A warrant issued based on this application, authorizing law enforcement officers to search Mr. Payton's vehicle for: weapons or ammunition; electronic devices (that is, cell phones); controlled substances; documents showing vehicle ownership; and stolen property. (Id. at 5-7.)

Guided by the principles set forth above, the Court has serious reservations about whether the warrant here was supported by probable cause. It is true that there are countless cases where warrants are supported by probable cause to search a place other than where a suspect is arrested or where a crime occurred. See, e.g., Keele, 589 F.3d at 944 (drug manufacturing equipment in vehicle supported probable cause to search for similar contraband at suspect's residence); United States v. Willard, No. 22-cr-80 (DWF/DTS), 2023 WL 2838102, at *3 (D. Minn. Jan. 11, 2023) (sufficient nexus existed between criminal activity and suspect's apartment based on social media posts showing suspect's possession of firearms, firearms discovered in suspect's vehicle, and location data showing burglary co-defendant near suspect's apartment shortly after burglary),R. and R. adopted, 2023 WL 2401515 (D. Minn. Mar. 8, 2023). But those cases rightly focus on the individual nature and circumstances of the crimes being investigated: where a person is engaged “in a continuing course of criminal activity,” or where it can be fairly inferred that a drug dealer might keep their stash elsewhere, searching additional locations may be permissible. Tellez, 217 F.3d at 549; see also United States v. Neadeau, No. 20-cr-224 (WMW/LIB), 2021 WL 4046393, at *4 (D. Minn. June 22, 2021) (noting that magistrates may draw reasonable inferences about where evidence is likely to be kept), R. and R. adopted, 2021 WL 367496 (D. Minn. Aug. 19, 2021.)
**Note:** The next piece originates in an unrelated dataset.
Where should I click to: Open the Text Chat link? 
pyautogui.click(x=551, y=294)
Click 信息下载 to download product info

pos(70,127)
That is not the case here. By the application's read, Mr. Payton engaged in a crime of opportunity that had a discrete beginning (when he stole the victim's vehicle) and end (when he was arrested). A reasonable interpretation is that Mr. Payton used a firearm to steal someone's vehicle, leaving the firearm behind when he fled. But nothing about that suggests that Mr. Payton might have another firearm or ammunition in his Ford Edge. The same is true for controlled substances: even if Mr. Payton ingested drugs during the police chase (as the application asserts), it does not logically flow that there is a fair probability that more drugs were in his car; if anything, the opposite is true, since a reasonable inference to be drawn from Mr. Payton ingesting drugs was that he was trying to conceal evidence. And it is simply too far a stretch to suggest that because Mr. Payton had a criminal history that included theft and burglary there was probable cause to search his car for stolen property.
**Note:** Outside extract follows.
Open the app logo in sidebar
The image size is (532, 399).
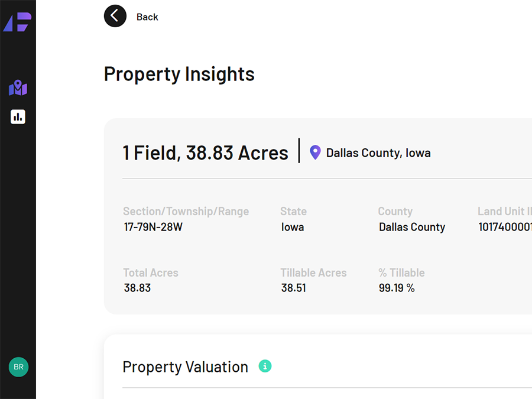17,22
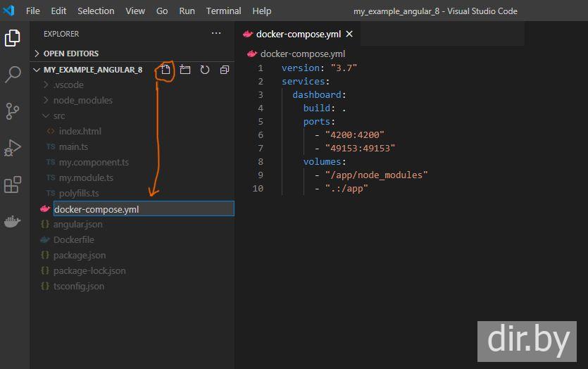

Whether the warrant application established probable cause to search for electronic devices and documents establishing ownership of Mr. Payton's Ford Edge is a closer question. On one hand, such information appears reasonably related the investigation: cell phones and location data could link Mr. Payton to the Ford Edge, supporting the theory that he was the person who accosted and ultimately stole the victim's truck after the Ford Edge became stuck. On the other, suspect cell phones would likely help with any investigation, and the Court has concerns that warrants seeking such items, wherever they may be without some indication the item is actually located in the place to be searched- could lead to the type of broad, general rummaging prohibited by the Fourth Amendment. And here, nothing in the warrant application suggested “electronic devices” were likely to be found in Mr. Payton's vehicle.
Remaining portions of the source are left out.